Sid Jacobson & Ernie Colón

ISBN (Hbk) 978-0-8090-2357-8  $30.00

ISBN (Pbk) 978-0-8090-2370-7  $16.95

ICv2 Stars: 2  (out of 5)


Jacobson and Colón, the creative forces behind The 9/11 Report: A Graphic Adaptation, decided to combine their talents again in a book that purports to look at what America has done since the terrorist attacks of September 11, 2001.  Unfortunately, whereas their first work was an accessible and gripping version of the 9/11 Commission’s weighty report, their second work is a dense creation that plods along to no discernable end.


The biggest failing is that they have thrown off the distanced observer tone that made The 9/11 Report seem impartial in favor of an almost editorial feel.  The writing is deadly dull, filling each page with small clusters of text, almost all of which begin with a date followed by the events that happened.  Since those dates are rarely followed by a year, though, the timeline is increasingly hard to follow.  Historical events that have no bearing on the subject matter, such as the deaths of former Presidents Reagan and Ford or the destruction caused by Hurricanes Charley and Katrina, are included for no apparent reason.  The book included no source notes for the data, statistics, quotes, timelines, or any other details, which leaves it wide open to factual challenges.


The art, which was clear and realistic, obviously drawn but never cartoonish in The 9/11 Report, verges close to political cartoon-like caricatures in many cases in this work.  On top of that, the layout is poorly done and awkward to follow.  Each page is crowded with text, but the small paragraphs often move about in odd, counter-intuitive directions, making it tricky to read down the page.  Many text blocks overlap pictures that are not related to the point of the text.  Other pictures are unidentified, leaving the reader to guess about their subject matter.  More concerning are the photographs that have been digitally altered to look like drawings or paintings, with no notes telling who the original photographer was.

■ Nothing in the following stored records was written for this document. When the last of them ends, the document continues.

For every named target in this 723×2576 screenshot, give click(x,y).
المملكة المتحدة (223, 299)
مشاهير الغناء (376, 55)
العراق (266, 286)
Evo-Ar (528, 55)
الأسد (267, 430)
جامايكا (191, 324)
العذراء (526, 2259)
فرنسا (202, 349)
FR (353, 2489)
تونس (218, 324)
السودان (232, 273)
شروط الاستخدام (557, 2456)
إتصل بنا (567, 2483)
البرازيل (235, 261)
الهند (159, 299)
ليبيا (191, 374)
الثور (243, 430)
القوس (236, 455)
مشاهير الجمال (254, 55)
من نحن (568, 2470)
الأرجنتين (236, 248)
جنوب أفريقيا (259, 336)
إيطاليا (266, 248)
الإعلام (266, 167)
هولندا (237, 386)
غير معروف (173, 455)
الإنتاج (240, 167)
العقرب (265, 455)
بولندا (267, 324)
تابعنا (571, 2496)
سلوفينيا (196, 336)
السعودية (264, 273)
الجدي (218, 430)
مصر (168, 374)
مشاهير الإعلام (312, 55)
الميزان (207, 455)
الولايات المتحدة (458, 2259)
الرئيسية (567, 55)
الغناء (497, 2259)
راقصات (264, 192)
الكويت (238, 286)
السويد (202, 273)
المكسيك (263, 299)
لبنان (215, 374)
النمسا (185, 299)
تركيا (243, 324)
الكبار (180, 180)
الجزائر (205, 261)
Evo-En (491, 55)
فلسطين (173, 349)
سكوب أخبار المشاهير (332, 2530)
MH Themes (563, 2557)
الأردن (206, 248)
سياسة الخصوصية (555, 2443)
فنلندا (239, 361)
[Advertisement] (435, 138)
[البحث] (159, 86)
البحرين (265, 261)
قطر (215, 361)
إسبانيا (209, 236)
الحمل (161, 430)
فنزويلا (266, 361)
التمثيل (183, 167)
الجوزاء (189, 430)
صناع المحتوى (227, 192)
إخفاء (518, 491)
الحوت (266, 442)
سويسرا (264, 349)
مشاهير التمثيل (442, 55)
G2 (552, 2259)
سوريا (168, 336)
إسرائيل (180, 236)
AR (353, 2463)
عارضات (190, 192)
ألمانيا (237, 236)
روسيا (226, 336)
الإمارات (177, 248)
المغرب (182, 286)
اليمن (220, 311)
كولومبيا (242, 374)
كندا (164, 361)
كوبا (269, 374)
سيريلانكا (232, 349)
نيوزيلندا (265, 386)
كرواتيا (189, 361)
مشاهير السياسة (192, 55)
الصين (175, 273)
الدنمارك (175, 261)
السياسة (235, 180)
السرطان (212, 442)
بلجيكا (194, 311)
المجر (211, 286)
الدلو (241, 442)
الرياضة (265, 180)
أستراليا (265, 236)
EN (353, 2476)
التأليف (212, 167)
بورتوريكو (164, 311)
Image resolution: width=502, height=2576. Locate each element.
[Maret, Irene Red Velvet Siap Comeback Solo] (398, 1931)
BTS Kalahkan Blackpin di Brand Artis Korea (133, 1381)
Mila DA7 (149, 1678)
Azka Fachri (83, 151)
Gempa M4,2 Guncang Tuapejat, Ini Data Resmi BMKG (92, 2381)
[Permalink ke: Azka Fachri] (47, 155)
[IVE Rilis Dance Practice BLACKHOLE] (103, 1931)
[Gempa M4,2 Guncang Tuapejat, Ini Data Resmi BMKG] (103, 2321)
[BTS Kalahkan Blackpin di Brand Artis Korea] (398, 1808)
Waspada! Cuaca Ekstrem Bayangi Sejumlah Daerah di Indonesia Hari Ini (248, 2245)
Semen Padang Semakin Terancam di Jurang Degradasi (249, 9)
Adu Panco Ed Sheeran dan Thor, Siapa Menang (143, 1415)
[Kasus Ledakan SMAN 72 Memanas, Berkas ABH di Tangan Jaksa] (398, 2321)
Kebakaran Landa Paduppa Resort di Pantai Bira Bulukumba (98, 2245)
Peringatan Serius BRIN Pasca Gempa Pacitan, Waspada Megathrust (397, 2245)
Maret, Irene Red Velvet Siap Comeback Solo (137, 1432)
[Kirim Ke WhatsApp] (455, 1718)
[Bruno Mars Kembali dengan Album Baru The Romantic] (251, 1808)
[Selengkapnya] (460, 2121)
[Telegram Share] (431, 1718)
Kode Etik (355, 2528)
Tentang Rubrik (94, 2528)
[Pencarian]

In their afterord, the creators say, “It is important…that we tell this story as plainly as possible.  It is too important that we all understand exactly what has taken place these last six years.  We hope that we have succeeded.”  Unfortunately, they did not. Their book is an important attempt to tell the story of a long, deadly, and costly war, but in their attempt they both add too much and include too little, they don’t clarify enough, and they ultimately fail to make best use of the visual medium of their storytelling device.

-Snow Wildsmith

Librarian for the Mountain Island Branch of the Public Library of Charlotte and Mecklenberg County in North Carolina and a regular reviewer for ICv2.